Question

If $\sin \theta = \frac{1}{3}$, then $\sec \theta$ is equal to:

• A. $\frac{2\sqrt{2}}{3}$
• B. $\frac{3}{2\sqrt{2}}$
• C. $3$
• D. $\frac{1}{\sqrt{3}}$

Answer 1

Answer: (B)

$\frac{3}{2\sqrt{2}}$

Answer 2

We are given $\sin \theta = \frac{1}{3}$. We need to find $\sec \theta$.

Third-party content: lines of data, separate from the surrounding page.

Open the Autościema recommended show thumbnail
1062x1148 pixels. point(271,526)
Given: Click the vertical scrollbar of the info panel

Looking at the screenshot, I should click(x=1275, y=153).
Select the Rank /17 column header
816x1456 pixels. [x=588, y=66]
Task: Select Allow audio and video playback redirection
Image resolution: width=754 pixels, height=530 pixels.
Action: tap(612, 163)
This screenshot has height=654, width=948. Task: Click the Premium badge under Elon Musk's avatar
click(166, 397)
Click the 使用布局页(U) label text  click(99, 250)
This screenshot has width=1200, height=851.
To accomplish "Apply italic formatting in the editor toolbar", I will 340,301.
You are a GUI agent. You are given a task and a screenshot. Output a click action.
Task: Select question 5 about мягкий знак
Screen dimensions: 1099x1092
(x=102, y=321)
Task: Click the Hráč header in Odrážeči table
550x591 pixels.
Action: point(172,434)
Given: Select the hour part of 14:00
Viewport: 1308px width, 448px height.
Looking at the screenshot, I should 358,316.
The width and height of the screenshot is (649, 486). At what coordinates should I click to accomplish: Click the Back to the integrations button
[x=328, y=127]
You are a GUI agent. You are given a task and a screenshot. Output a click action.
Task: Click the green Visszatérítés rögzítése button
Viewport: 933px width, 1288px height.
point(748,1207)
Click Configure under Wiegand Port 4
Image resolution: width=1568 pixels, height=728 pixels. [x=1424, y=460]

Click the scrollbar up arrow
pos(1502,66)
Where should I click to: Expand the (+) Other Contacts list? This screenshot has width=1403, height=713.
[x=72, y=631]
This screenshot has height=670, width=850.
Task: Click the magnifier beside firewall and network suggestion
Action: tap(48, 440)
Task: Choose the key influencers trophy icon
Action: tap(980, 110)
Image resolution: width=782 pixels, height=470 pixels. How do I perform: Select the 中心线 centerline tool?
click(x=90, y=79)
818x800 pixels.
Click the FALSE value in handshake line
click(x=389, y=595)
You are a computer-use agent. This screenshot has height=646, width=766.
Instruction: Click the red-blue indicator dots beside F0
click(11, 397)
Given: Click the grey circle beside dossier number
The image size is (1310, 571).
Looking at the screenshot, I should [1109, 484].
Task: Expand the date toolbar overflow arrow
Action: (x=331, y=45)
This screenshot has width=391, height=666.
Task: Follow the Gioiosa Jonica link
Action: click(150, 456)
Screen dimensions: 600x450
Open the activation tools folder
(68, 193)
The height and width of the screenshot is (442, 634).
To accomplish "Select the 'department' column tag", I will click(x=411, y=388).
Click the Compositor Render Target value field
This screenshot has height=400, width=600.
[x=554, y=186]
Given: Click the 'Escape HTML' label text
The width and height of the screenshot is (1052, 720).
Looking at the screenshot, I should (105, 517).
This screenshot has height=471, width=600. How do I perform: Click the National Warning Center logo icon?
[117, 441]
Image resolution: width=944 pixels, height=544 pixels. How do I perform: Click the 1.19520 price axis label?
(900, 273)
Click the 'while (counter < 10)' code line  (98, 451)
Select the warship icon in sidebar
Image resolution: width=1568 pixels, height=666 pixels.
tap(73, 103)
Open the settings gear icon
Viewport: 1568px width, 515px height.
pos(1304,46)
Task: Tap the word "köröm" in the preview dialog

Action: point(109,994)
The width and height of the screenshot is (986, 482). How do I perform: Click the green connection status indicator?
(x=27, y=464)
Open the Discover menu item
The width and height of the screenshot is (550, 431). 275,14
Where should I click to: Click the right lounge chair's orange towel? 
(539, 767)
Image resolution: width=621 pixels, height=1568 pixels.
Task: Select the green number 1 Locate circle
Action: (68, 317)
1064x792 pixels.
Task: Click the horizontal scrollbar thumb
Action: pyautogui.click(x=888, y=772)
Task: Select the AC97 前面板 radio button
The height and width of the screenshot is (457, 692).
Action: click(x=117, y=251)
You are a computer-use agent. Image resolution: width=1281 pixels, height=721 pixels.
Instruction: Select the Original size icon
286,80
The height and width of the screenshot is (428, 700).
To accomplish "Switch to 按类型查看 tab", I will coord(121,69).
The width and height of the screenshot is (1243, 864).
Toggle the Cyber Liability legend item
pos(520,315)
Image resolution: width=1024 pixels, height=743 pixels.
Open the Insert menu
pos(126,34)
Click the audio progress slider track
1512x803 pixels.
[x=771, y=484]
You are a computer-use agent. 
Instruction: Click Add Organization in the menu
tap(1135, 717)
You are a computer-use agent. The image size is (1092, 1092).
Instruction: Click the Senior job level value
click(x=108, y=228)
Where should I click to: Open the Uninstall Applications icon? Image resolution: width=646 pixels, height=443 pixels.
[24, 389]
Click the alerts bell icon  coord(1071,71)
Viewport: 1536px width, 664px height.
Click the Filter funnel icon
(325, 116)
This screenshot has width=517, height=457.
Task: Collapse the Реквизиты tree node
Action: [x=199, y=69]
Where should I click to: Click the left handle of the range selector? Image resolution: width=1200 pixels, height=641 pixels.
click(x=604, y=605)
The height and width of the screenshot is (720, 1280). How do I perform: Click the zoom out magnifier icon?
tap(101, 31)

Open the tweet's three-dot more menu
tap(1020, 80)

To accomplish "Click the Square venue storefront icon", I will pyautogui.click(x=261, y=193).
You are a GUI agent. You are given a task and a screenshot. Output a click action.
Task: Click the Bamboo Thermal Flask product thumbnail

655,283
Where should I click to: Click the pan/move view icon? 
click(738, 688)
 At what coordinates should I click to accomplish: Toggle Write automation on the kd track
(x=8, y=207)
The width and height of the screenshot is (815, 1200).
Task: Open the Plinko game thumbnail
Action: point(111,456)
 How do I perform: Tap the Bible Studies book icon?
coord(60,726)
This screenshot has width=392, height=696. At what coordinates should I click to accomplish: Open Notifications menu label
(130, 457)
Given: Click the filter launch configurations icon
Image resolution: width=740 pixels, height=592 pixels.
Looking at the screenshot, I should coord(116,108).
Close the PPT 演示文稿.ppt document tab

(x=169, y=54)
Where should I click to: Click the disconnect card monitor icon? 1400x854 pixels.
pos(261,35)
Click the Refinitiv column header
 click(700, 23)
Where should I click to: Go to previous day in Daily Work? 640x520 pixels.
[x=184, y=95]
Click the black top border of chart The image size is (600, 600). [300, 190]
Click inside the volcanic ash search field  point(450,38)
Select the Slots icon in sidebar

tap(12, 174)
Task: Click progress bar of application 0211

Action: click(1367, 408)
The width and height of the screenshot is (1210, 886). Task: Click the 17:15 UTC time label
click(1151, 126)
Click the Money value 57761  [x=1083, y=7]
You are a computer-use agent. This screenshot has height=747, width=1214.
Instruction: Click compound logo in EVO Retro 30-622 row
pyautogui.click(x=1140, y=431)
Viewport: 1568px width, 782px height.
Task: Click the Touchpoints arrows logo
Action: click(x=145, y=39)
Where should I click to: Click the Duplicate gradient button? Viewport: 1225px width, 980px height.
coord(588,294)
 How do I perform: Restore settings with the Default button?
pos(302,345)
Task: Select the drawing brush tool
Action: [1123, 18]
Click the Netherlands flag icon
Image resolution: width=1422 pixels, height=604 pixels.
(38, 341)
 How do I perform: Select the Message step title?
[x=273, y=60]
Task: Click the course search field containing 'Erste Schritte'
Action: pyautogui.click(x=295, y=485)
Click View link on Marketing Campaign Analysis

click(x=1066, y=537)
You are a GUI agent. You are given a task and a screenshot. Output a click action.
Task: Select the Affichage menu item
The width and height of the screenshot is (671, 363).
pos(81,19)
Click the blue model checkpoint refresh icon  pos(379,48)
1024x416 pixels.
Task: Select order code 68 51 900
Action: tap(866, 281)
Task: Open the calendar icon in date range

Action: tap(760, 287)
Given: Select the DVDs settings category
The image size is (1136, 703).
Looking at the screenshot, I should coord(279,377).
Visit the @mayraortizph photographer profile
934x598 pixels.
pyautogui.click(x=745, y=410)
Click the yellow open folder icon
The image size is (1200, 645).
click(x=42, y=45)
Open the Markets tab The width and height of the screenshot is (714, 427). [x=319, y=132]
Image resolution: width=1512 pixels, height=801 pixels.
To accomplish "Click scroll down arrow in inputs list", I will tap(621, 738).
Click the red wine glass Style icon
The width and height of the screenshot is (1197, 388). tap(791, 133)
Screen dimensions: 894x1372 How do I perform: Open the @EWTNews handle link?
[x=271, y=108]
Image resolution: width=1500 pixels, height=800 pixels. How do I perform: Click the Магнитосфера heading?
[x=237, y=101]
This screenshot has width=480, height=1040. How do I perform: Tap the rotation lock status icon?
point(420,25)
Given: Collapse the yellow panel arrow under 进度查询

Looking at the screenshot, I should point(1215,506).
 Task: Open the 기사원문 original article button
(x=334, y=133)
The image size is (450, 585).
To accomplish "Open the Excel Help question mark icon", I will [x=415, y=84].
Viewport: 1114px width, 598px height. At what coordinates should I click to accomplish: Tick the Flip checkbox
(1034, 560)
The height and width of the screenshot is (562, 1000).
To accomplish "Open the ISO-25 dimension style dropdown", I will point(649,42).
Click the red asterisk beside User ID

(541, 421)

Recall the following trigonometric identities: $\sec \theta = \frac{1}{\cos \theta}$

$\sin^2 \theta + \cos^2 \theta = 1$

From $\sin \theta = \frac{1}{3}$, we can find $\cos \theta$ using the identity $\sin^2 \theta + \cos^2 \theta = 1$:

$\left(\frac{1}{3}\right)^2 + \cos^2 \theta = 1 \implies \frac{1}{9} + \cos^2 \theta = 1$

$\cos^2 \theta = 1 - \frac{1}{9} = \frac{8}{9}$

Thus:

$\cos \theta = \frac{\sqrt{8}}{3}$

Now, we can find $\sec \theta$:

$\sec \theta = \frac{1}{\cos \theta} = \frac{1}{\frac{\sqrt{8}}{3}} = \frac{3}{\sqrt{8}} = \frac{3}{2\sqrt{2}}$

Thus, the correct answer is:

$b)\ \frac{3}{2\sqrt{2}}$